• **Records shown**
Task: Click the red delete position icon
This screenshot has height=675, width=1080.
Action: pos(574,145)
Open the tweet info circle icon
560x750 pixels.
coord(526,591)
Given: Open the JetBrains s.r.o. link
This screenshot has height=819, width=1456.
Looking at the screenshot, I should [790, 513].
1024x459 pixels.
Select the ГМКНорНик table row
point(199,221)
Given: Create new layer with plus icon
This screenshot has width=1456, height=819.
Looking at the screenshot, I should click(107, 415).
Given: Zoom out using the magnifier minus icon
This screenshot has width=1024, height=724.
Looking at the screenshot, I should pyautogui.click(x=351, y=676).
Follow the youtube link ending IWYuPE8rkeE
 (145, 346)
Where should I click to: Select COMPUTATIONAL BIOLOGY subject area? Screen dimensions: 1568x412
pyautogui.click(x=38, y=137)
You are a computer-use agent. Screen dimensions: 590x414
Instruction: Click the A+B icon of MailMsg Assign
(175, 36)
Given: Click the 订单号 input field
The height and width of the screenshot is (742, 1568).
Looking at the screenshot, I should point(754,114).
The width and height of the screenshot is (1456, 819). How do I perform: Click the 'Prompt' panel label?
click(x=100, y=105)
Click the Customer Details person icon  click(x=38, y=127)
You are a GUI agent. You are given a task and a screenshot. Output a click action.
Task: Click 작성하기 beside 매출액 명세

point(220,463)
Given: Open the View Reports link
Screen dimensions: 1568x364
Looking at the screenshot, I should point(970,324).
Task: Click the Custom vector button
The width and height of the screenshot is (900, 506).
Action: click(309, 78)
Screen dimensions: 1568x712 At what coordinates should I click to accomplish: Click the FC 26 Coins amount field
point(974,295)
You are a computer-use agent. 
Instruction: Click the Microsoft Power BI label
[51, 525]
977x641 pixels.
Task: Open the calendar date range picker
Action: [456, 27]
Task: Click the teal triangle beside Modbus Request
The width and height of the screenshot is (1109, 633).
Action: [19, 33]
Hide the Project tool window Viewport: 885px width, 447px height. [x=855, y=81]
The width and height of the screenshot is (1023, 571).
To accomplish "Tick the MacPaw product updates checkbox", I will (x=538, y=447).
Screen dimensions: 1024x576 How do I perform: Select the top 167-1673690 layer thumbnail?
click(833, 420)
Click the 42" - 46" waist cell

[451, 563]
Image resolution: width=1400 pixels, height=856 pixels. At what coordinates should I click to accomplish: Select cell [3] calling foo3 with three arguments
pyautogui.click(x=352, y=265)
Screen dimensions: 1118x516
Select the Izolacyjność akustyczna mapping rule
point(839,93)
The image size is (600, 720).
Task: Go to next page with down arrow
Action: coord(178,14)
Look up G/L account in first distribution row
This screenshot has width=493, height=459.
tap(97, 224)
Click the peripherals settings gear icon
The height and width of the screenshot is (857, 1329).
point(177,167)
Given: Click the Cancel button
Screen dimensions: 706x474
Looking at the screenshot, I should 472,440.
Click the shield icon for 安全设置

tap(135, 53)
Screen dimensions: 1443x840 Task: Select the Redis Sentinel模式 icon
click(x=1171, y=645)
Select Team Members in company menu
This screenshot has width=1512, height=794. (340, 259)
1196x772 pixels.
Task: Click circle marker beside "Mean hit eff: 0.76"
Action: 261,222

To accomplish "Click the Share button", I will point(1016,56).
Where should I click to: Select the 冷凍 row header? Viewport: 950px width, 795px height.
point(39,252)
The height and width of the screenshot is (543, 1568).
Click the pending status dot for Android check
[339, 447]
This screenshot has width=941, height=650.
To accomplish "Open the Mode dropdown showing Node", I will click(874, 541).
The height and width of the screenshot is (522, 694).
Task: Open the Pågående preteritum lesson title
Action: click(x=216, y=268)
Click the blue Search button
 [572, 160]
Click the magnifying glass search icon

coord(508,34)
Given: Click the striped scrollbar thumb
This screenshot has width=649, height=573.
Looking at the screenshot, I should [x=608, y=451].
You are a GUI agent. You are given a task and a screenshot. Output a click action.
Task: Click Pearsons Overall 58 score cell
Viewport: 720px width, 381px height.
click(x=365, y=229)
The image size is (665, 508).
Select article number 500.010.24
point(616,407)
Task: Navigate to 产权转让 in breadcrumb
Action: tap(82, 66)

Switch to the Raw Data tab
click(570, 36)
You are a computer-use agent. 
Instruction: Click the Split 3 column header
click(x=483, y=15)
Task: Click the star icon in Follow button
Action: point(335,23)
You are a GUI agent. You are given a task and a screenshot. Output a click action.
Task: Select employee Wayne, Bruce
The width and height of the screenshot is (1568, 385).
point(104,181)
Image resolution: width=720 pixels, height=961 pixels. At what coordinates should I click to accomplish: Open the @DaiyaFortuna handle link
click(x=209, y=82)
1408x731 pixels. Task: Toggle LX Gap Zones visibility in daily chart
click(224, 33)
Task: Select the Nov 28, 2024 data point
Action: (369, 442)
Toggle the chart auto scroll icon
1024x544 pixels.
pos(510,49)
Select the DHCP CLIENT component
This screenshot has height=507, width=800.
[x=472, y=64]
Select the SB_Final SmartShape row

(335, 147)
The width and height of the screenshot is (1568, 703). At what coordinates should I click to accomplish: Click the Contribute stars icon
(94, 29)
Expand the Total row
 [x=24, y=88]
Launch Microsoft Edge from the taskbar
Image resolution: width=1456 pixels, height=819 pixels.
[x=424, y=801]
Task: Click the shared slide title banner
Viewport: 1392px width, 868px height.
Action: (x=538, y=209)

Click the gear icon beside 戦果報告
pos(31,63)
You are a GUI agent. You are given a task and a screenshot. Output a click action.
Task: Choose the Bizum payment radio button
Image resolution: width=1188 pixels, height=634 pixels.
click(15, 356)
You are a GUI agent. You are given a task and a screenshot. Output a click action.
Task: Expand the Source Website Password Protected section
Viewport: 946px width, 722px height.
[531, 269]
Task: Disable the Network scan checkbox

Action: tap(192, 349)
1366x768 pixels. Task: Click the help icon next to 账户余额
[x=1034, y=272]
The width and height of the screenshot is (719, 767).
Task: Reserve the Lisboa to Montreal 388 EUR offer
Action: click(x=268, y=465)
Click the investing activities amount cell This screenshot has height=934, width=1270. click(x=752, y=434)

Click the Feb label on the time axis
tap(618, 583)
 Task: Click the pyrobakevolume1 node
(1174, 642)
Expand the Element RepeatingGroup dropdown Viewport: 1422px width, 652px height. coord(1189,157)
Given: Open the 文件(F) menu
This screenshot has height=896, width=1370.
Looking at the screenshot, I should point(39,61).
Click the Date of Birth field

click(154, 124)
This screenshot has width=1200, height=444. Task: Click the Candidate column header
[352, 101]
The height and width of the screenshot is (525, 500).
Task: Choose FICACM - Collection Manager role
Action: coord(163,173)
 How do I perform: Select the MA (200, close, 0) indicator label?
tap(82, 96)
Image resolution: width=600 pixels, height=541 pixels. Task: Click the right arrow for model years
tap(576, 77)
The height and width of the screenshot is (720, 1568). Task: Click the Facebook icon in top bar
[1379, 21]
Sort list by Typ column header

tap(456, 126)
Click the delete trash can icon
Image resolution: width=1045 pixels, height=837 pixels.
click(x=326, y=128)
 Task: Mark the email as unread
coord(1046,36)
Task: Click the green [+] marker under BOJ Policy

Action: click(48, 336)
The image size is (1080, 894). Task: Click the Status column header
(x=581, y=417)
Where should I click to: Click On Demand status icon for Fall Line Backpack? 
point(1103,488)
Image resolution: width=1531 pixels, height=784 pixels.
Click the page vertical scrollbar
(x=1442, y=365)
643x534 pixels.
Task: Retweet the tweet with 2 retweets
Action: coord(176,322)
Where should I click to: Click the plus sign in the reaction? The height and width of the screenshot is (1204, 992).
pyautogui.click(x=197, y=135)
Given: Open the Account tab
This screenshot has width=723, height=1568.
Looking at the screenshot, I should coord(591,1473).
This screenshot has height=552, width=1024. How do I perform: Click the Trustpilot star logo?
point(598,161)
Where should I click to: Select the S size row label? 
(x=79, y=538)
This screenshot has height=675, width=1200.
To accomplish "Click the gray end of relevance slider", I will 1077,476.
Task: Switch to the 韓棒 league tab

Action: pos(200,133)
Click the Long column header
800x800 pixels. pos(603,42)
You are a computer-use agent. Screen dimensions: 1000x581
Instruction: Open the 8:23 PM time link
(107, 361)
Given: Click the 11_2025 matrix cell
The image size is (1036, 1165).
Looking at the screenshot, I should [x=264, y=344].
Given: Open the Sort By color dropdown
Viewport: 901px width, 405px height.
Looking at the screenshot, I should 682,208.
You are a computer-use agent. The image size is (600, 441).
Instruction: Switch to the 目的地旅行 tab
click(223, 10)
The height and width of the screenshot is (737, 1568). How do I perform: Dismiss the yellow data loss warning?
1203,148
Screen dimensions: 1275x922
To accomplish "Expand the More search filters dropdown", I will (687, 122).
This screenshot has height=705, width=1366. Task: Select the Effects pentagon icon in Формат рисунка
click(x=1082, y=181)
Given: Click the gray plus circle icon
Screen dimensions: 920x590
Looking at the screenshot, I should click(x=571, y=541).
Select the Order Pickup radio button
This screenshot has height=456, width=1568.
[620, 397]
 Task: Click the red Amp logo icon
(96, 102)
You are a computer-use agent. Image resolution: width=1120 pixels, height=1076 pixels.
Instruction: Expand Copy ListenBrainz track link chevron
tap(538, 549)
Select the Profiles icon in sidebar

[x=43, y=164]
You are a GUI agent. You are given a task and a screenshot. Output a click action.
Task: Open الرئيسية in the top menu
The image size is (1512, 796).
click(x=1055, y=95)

• **Given exercise**
Please retype the part of the records that opens with the line containing "Click the Customer" and closes with the line containing "tap(97, 224)", exactly as it appears.

• **Expected answer**
Click the Customer Details person icon  click(x=38, y=127)
You are a GUI agent. You are given a task and a screenshot. Output a click action.
Task: Click 작성하기 beside 매출액 명세

point(220,463)
Given: Open the View Reports link
Screen dimensions: 1568x364
Looking at the screenshot, I should point(970,324).
Task: Click the Custom vector button
The width and height of the screenshot is (900, 506).
Action: click(309, 78)
Screen dimensions: 1568x712 At what coordinates should I click to accomplish: Click the FC 26 Coins amount field
point(974,295)
You are a computer-use agent. 
Instruction: Click the Microsoft Power BI label
[51, 525]
977x641 pixels.
Task: Open the calendar date range picker
Action: [456, 27]
Task: Click the teal triangle beside Modbus Request
The width and height of the screenshot is (1109, 633).
Action: [19, 33]
Hide the Project tool window Viewport: 885px width, 447px height. [x=855, y=81]
The width and height of the screenshot is (1023, 571).
To accomplish "Tick the MacPaw product updates checkbox", I will (x=538, y=447).
Screen dimensions: 1024x576 How do I perform: Select the top 167-1673690 layer thumbnail?
click(833, 420)
Click the 42" - 46" waist cell

[451, 563]
Image resolution: width=1400 pixels, height=856 pixels. At what coordinates should I click to accomplish: Select cell [3] calling foo3 with three arguments
pyautogui.click(x=352, y=265)
Screen dimensions: 1118x516
Select the Izolacyjność akustyczna mapping rule
point(839,93)
The image size is (600, 720).
Task: Go to next page with down arrow
Action: coord(178,14)
Look up G/L account in first distribution row
This screenshot has width=493, height=459.
tap(97, 224)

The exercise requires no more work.